Nos últimos dez anos, algumas homenagens foram feitas com os sambistas ainda em vida. Foi o caso da roda de samba que trouxe as relíquias do Morro do Salgueiro. Foram cantadas músicas do tempo em que a atual escola estava dividida em três: Azul e Branco, Depois Eu Digo e Unidos do Salgueiro. Jorge Cardoso, Jarbas Soares (o Binha), Jorge Bombeiro foram alguns dos grandes nomes presentes. “Vieram muitos para cá [São Paulo]. Eles se organizaram, pegaram uma van no Rio e vieram participar dessa roda. Quase todos já faleceram”, contou Lo Ré.

Dona Leda canta na roda de samba que homenageou o centenário do sambista Silas de Oliveira (Juliana Vitulskis/Direitos reservados)
Dona Leda canta na roda de samba que homenageou o centenário do sambista Silas de Oliveira (Juliana Vitulskis/Direitos reservados)

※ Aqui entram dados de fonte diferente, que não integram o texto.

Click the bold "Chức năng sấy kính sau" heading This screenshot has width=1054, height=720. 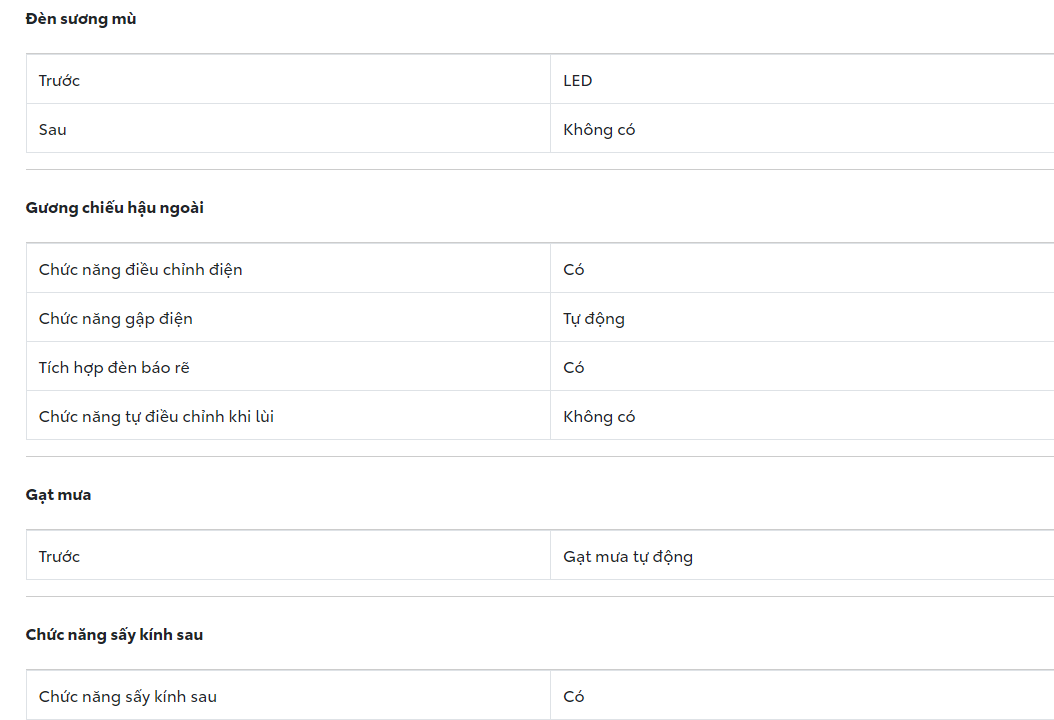click(114, 635)
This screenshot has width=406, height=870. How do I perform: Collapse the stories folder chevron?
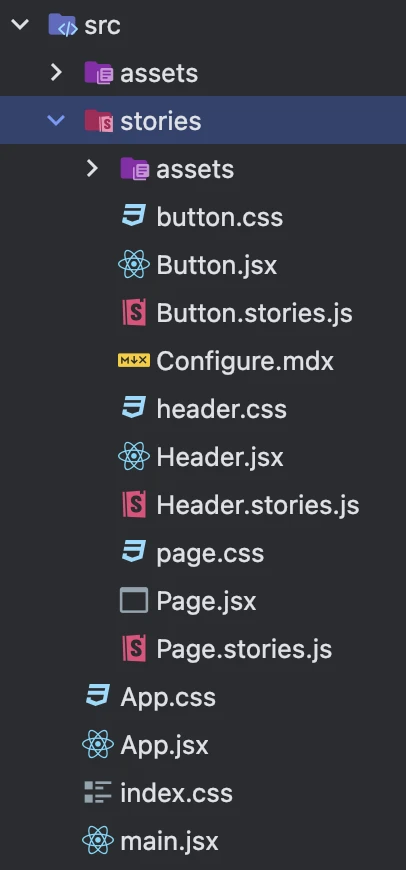click(56, 120)
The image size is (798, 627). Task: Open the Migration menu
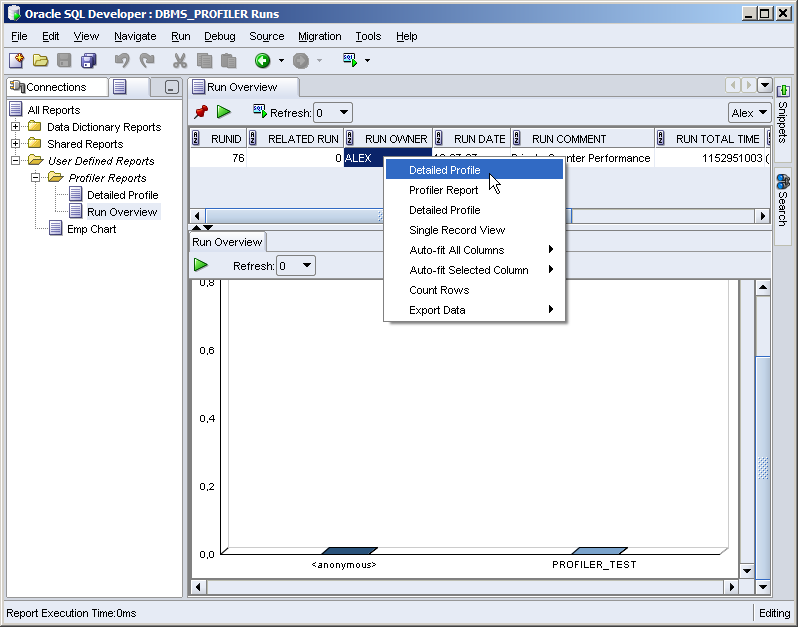pyautogui.click(x=319, y=36)
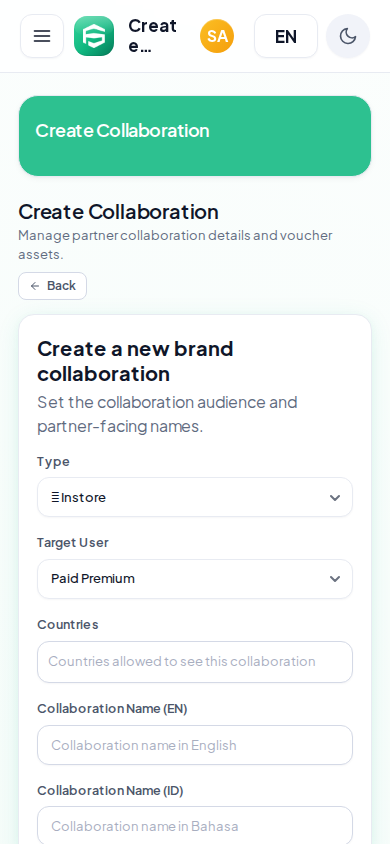This screenshot has width=390, height=844.
Task: Open the hamburger navigation menu
Action: tap(42, 36)
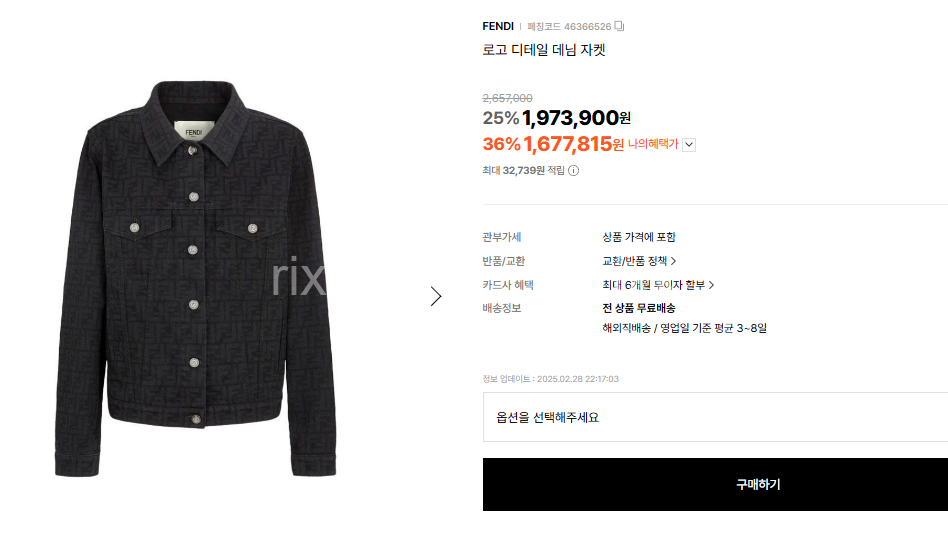The image size is (948, 541).
Task: Select the 패칭코드 label text
Action: tap(544, 26)
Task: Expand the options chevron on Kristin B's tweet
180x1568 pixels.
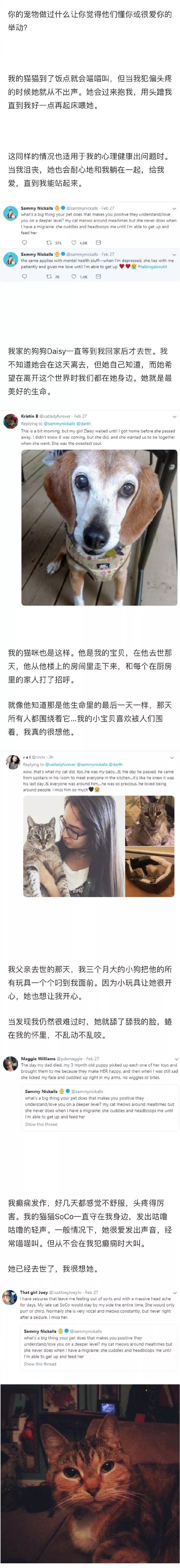Action: (x=175, y=416)
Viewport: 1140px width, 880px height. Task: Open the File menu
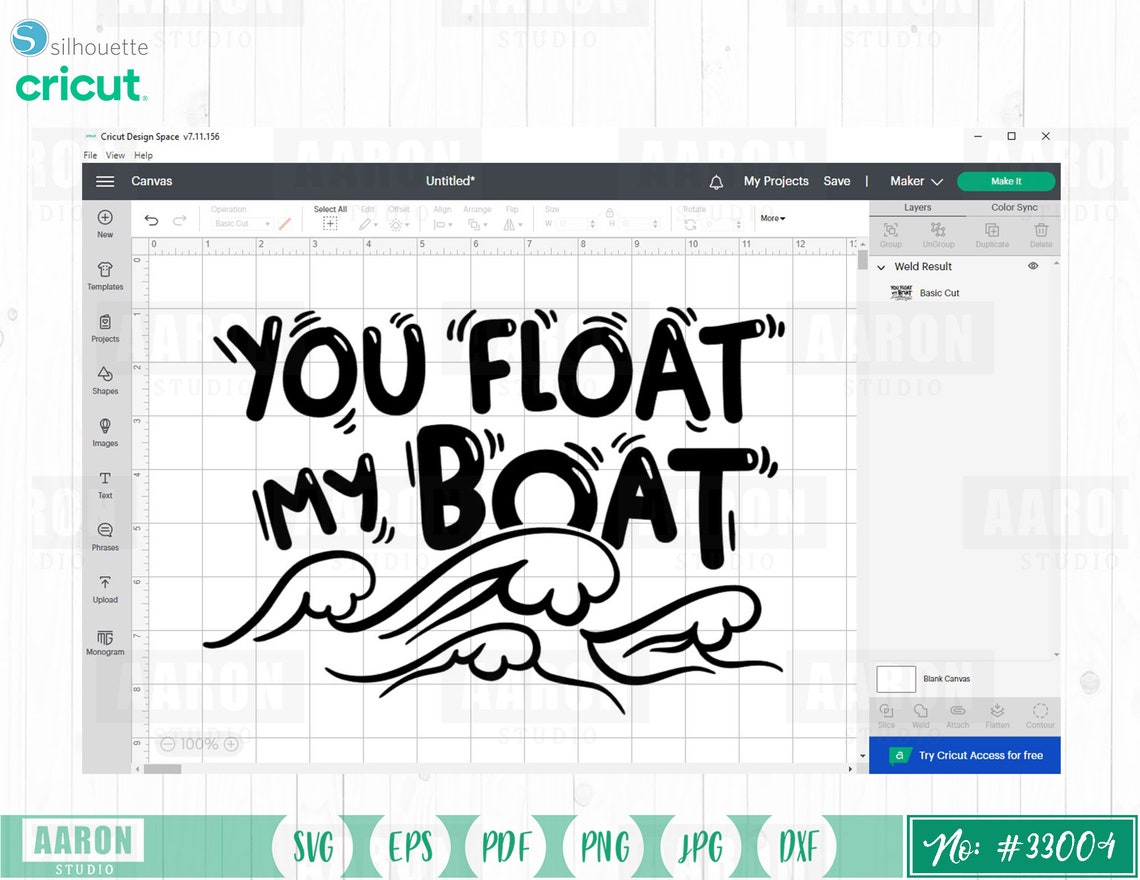[x=89, y=155]
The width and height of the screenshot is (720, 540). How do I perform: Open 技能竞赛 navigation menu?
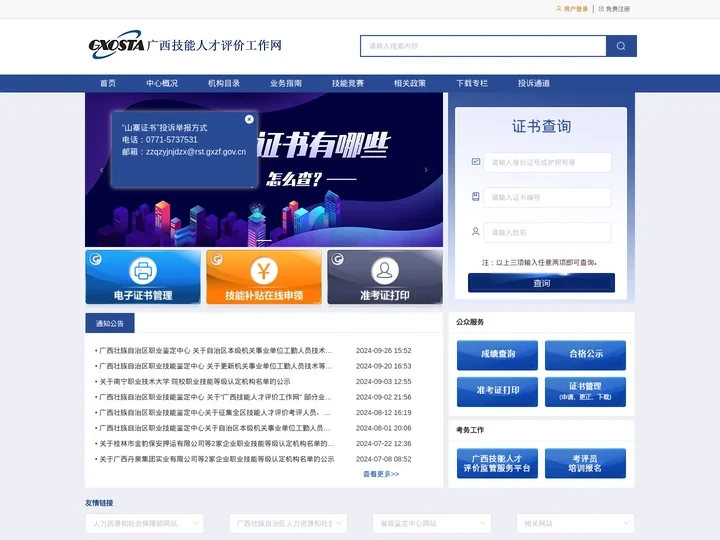[348, 83]
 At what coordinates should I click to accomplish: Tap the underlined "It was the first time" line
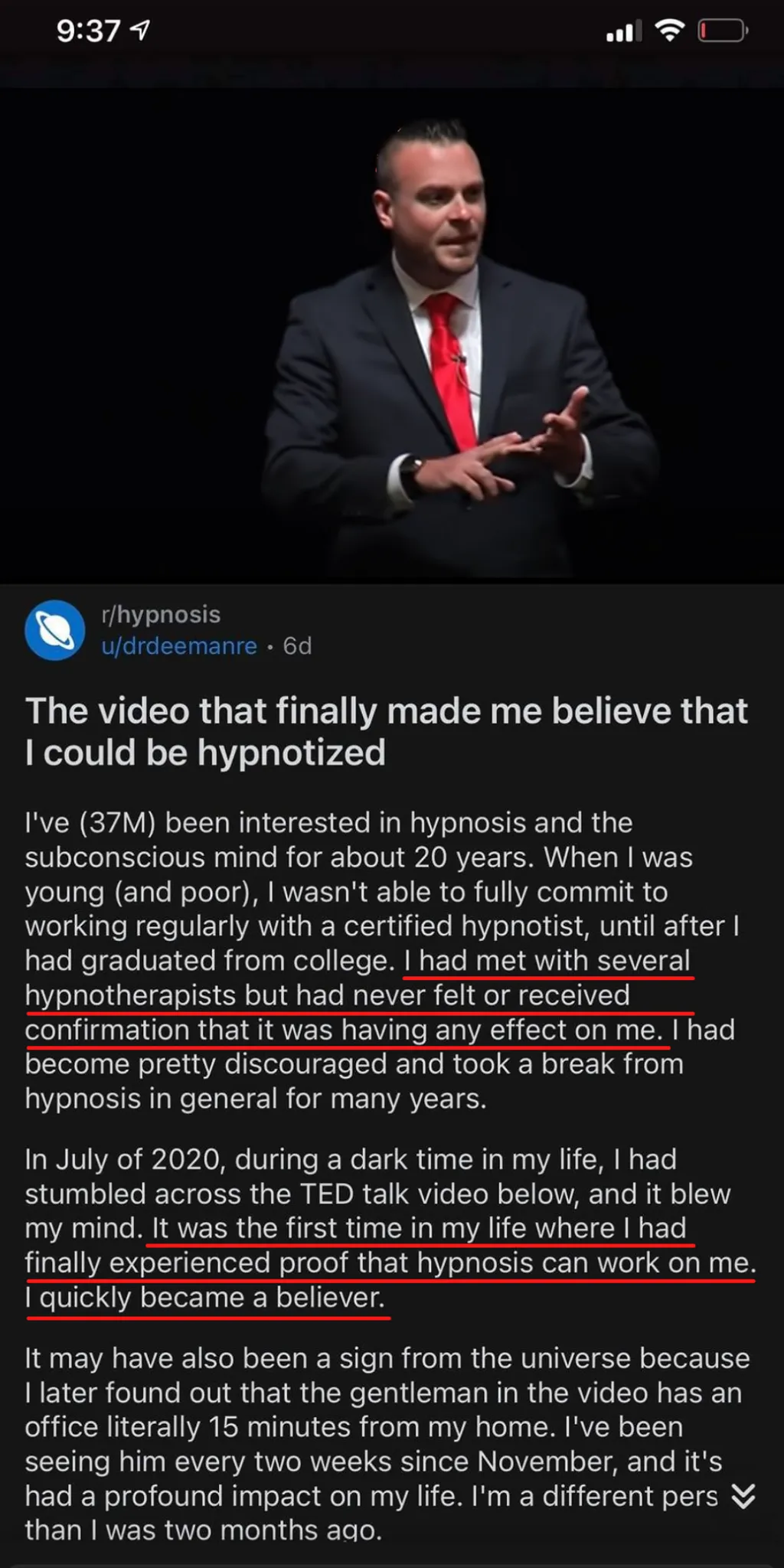click(x=419, y=1228)
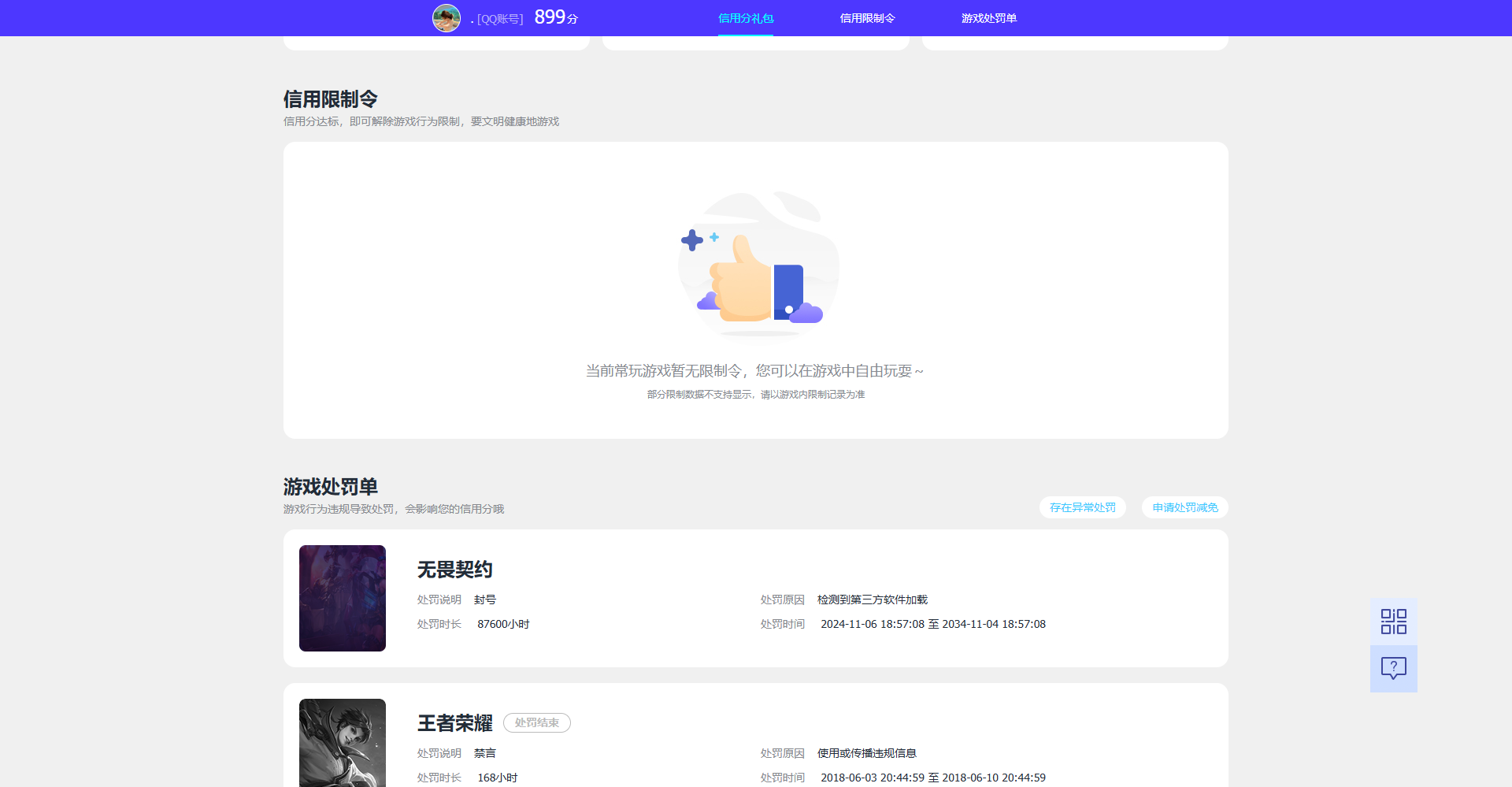The width and height of the screenshot is (1512, 787).
Task: Click the [QQ账号] account label
Action: (500, 17)
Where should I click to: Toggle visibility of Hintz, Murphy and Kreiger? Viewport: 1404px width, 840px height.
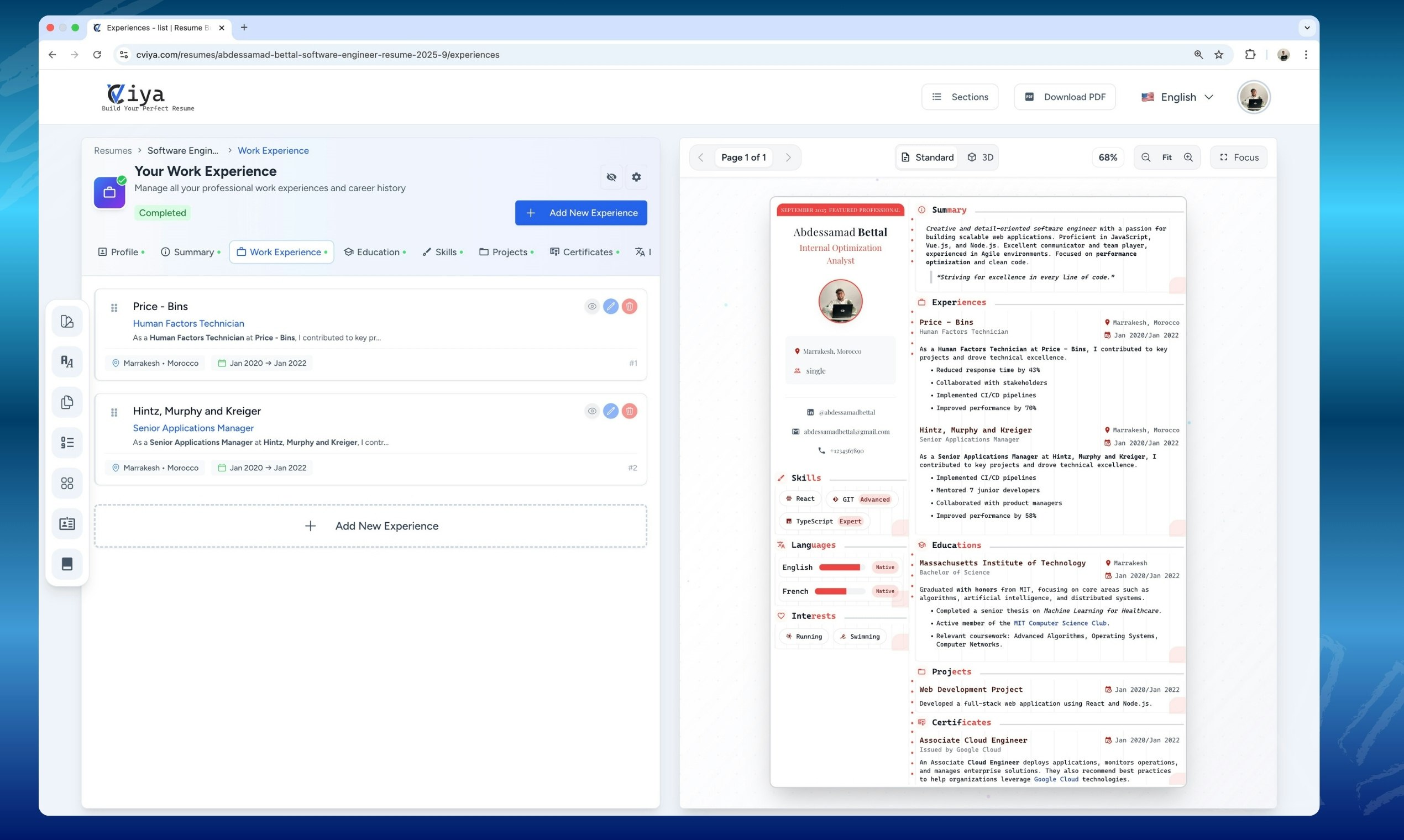(591, 411)
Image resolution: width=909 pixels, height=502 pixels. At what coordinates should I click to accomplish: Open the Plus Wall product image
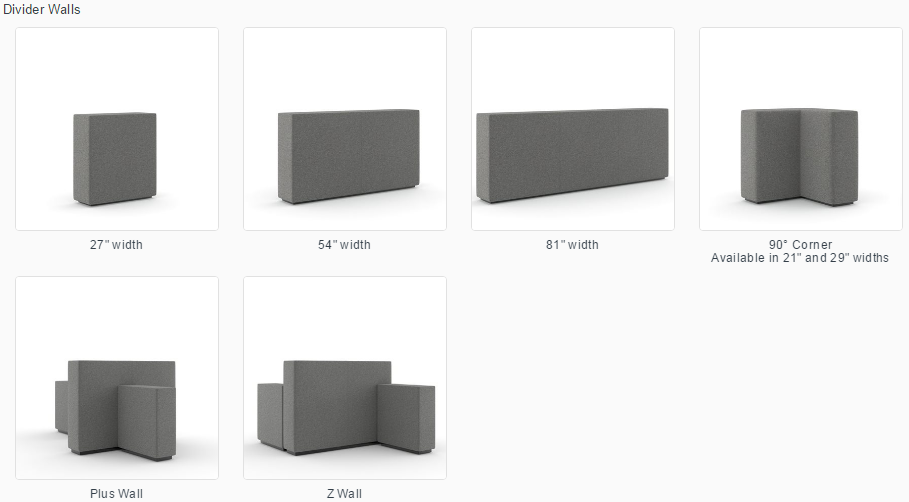click(x=117, y=377)
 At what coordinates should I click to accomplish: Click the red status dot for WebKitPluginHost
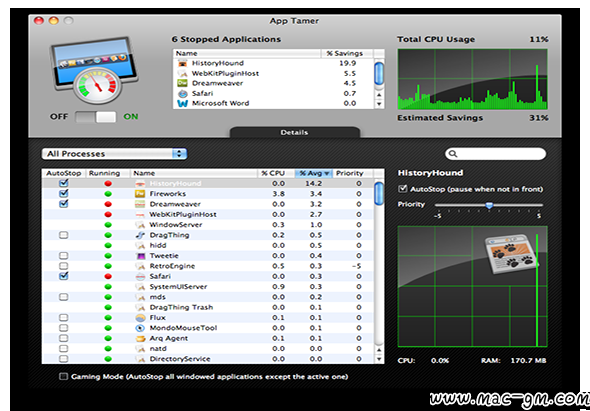point(108,215)
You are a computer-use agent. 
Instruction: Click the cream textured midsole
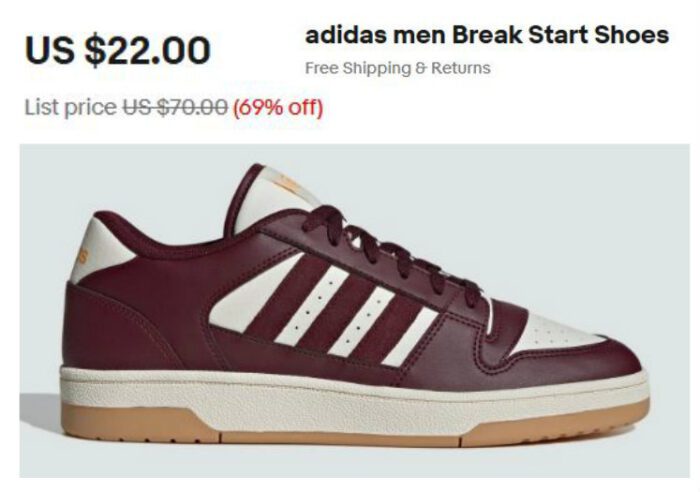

A cada apresentação, os cerca de 20 integrantes do Glória ao Samba aprendem as músicas que foram descobertas para exaltar o antigo compositor. “Imagina a homenagem do Salgueiro. Tínhamos 100 sambas inéditos para aprender em dois meses e a rapaziada foi. Todo mundo com o mesmo envolvimento. Cada um tem uma função, mas todos têm o mesmo envolvimento”, reforçou Mathias. No agrupamento, não há quem esteja dedicado apenas ao trabalho como sambista. São advogados, jornalistas, filósofos, técnico de edificações, almoxarife, lustrador de móveis, soldador que se uniram pelo amor ao samba.

Instrumentos tradicionais

Nas rodas de samba, eles utilizam apenas instrumentos que faziam parte das apresentações do início do século passado. “A gente busca bater no couro. Não utilizar esses instrumentos trazidos a partir do final dos anos 70 pra cá. A gente gosta de tocar mesmo com tamborim, pandeiro, cavaquinho, violão, reco-reco, agogô”, exemplificou Lo Ré. Também entram na roda o surdo e a cuíca. Ele explica que banjo, tantan e repique de mão, por exemplo, foram inseridos no samba no final da década de 1980. A cantoria também é no gogó e no coro dos participantes, assim como nos primórdios do samba.

Além dos instrumentos, essa “ambiência do samba antigo”, como eles se referem, se expressa também na comida, nas gírias e no modo de conversar, criando uma identidade própria. “A rapaziada que gosta desse tipo de samba, não quero que soe pretensioso, mas é tipo um estilo de vida”, afirmou Mathias. Feijoada, cozido, moela são exemplos do que é ofertado aos participantes das rodas. Tudo gratuito. “A gente também não está preso, ancorado, no passado. Eu não preciso meter essa beca de sambista das antigas, mas são valores”, reforçou o músico.

Histórias das rodas

As rodas de samba ajudam também na caçada em busca de sambas perdidos, como ocorreu em muitas histórias contadas pelos integrantes do agrupamento paulistano. Uma delas se passa em um bar carioca na comemoração de um aniversário que reuniu nomes como Iranette Barcellos, a Tia Surica da Portela, e Jarbas Soares, o Binha do Salgueiro. Logo uma roda de samba se formou. Entre os homenageados em forma de música estava o compositor portelense Manacéa, morto em 1995. Não demorou para que eles fossem surpreendidos com uma presença na mesa ao lado.

“Vocês estavam cantando um samba do Manacéa. A família dele está aqui, eu sou genro. Vocês cantaram o samba que a dona Neném mais gosta”, disse Marcos, até então, um desconhecido. A viúva do compositor, Yolanda Andrade, ouviu emocionada a música Tantas Mulheres Amei, uma declaração de amor a ela. “Eu vou fazer um almoço amanhã e queria que vocês fossem lá em casa”, convidou dona Neném. “Nasceu uma amizade que resultou numa homenagem ao Manacéa, um ano depois”, relembrou Mathias. Em 2010, o quintal dela, que já havia sido palco de ensaios da primeira formação da Velha Guarda da Portela, nas décadas de 1960 e 70, recebeu novos amantes do samba antigo.